2022年11月場所個別評価 明生

 今場所は東前頭2枚目という番付だったが9勝6敗で勝ち越した。これで4場所連続の勝ち越しとなった。平幕上位の番付ということで初日から上位力士と対戦し、3連敗スタートとなった。しかし4日目からは2日続けて大関を倒すなど活躍し、前半戦を4勝4敗で折り返した。後半戦は9日目に優勝争いの先頭に立っていた高安を破るなど白星を伸ばし、14日目に勝ち越しを決めた。そして千秋楽は平戸海を突き出しで破り、三役復帰に向けて大きな9勝目を挙げた。

 内容に関しては持ち味であるスピードを活かした速い相撲には安定感があった。4日目の貴景勝戦は立ち合いの相手のぶちかましをこらえると左をのぞかせ、嫌がった貴景勝がまともに引くとつけ込んで一気に寄り切った。9日目の高安戦は押し合いから高安に左廻しを取られて不利な体勢になったかに見えた。しかし投げが来ると予測し、体を寄せながら右を差すと一気に寄り切った。13日目の霧馬山戦は立ち合いから押し合いの攻防となった。そして霧馬山が引いたところで左を差すと土俵際まで追い詰め、最後は押し倒した。明生の持ち味は相手の懐に入るスピードの速さとその上手さである。そして懐に入るだけでなく、一気に勝負を付けられる力士である。今場所は相手に引かせる相撲が取れていた。

 そして記事が出ていたので初めて知ったが、3年前からジムに通い、コーチのプログラムの下でフィジカルトレーニングを導入しているようだ。おそらく午前中は稽古場での稽古だと思うので午後に通っているものと思われる。特に明生は立ち合いで頭から当たる力士なので首の筋肉を付けるトレーニングに力を入れているらしい。また首だけでなく、先生に言われて股関節、足首のトレーニングも行い、柔らかくなってきたと思いますと語っていた。以前元関脇嘉風がジムに通い、首から背中にかけての筋肉を鍛え、上位力士を倒す活躍をしたが、それに似ている。また最近ではジムに通う力士が増えてきたようだ。稽古場での稽古だけではやはり駄目なのかもしれない。

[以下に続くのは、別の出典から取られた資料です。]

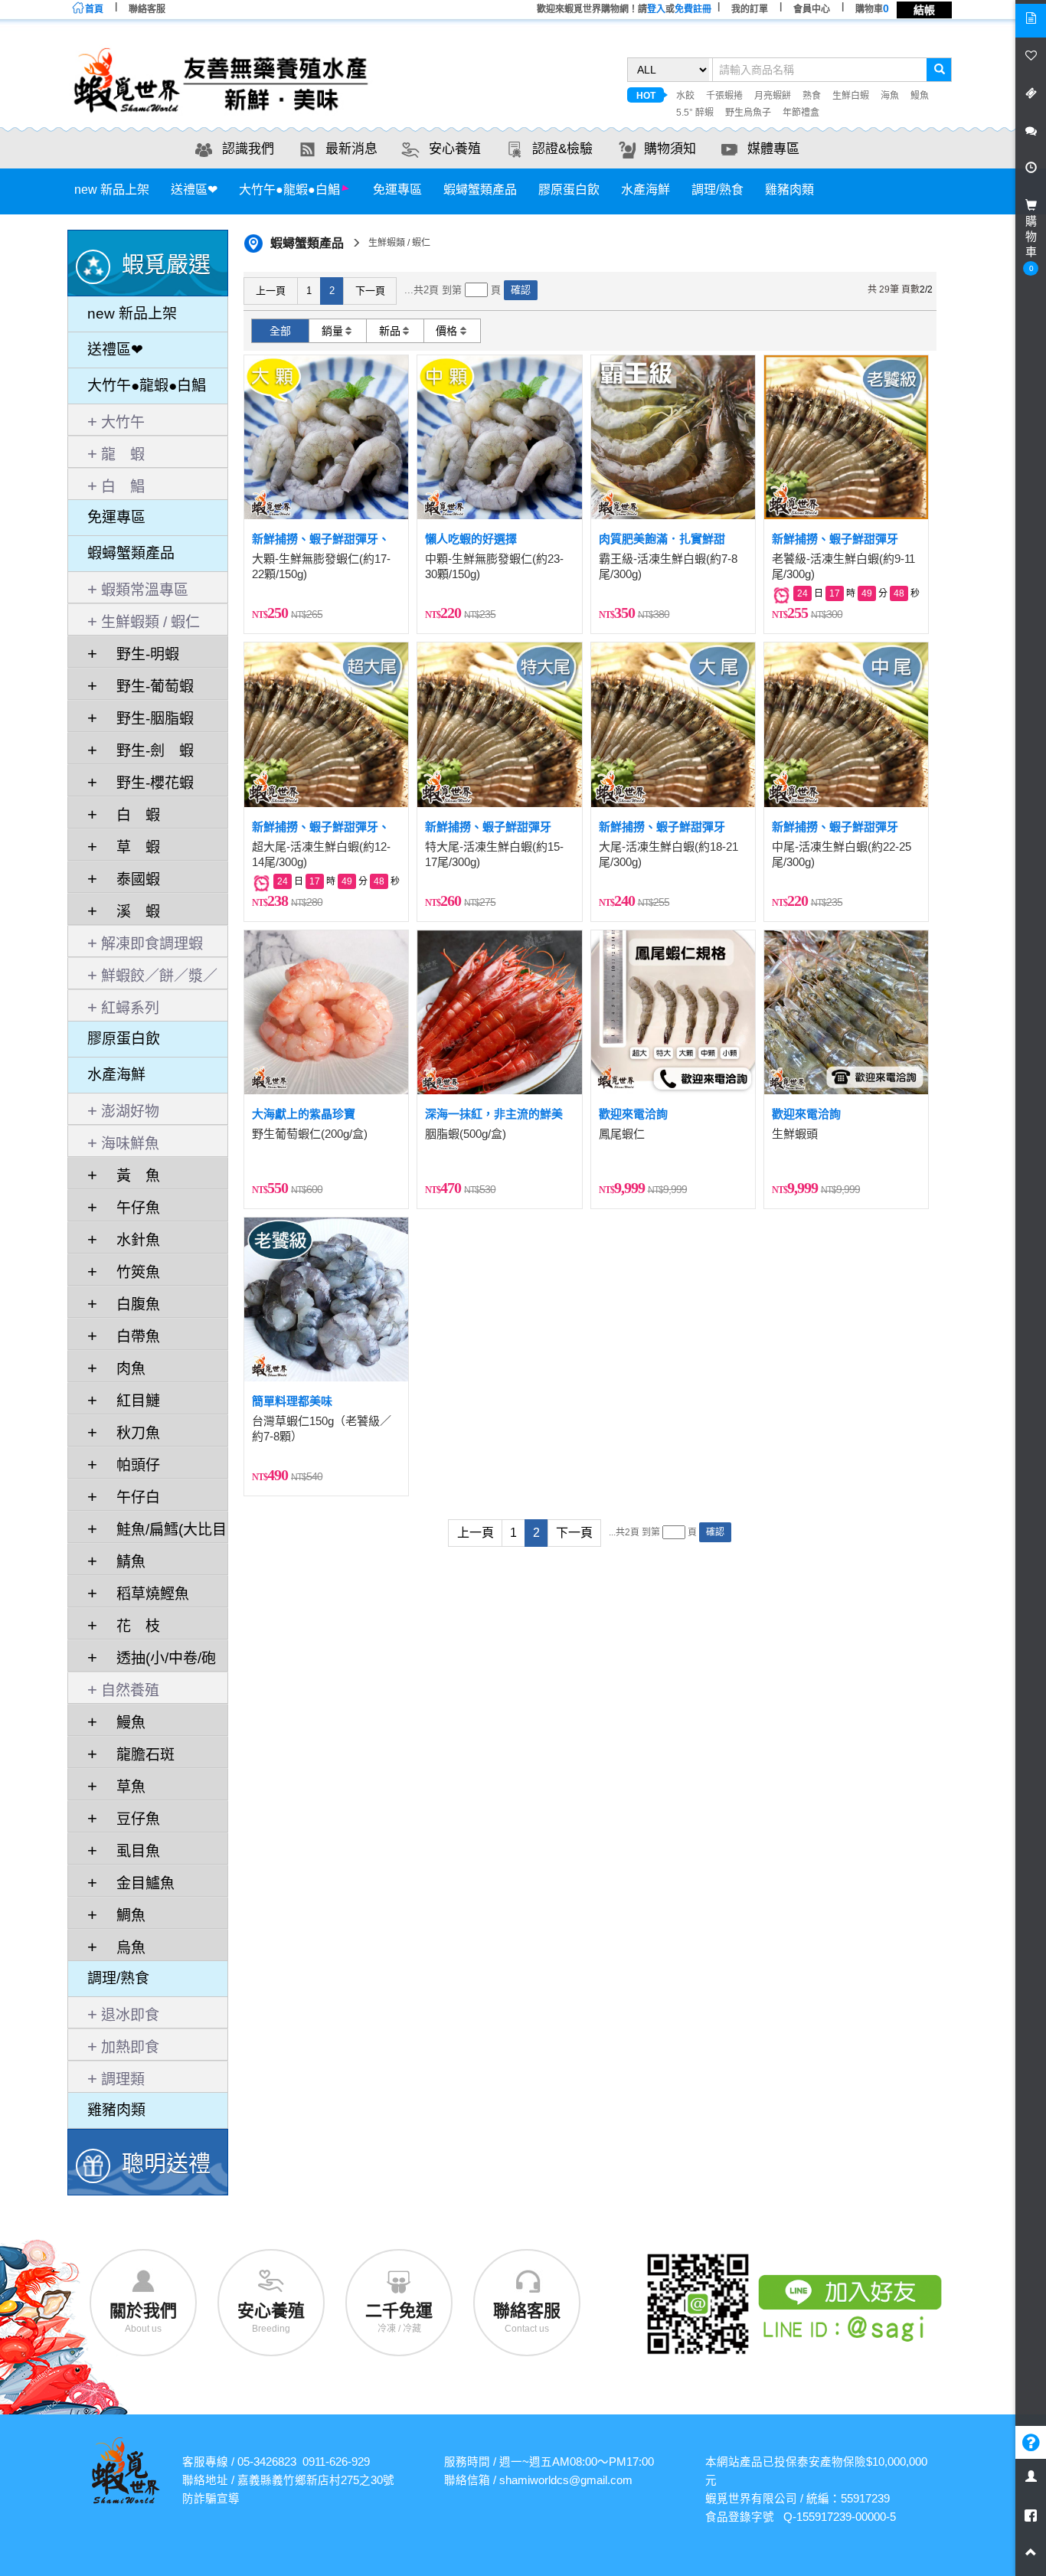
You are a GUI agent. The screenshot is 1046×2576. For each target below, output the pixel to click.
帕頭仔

 さて話を戻すとトレーニングの成果もあり、以前ほど押されなくなった印象がある。そして今場所も押し出し、押し倒し、突き出しで一番ずつ勝っているように、四つに組まなくても前に出て勝てる相撲が増えてきた。勝てる選択肢が増えてきており、対戦相手にとっては今まで以上に厄介な存在となりそうだ。

 1月場所は1年ぶりの三役復帰となったが勝ち越し、再度の三役定着といきたい。同部屋の豊昇龍が今場所は関脇で11勝を挙げており、負けられないところだ。あとはもう少し相撲内容が安定すれば三役での二桁勝利が見えてくると思うので結果だけでなく、相撲内容の向上にも期待したい。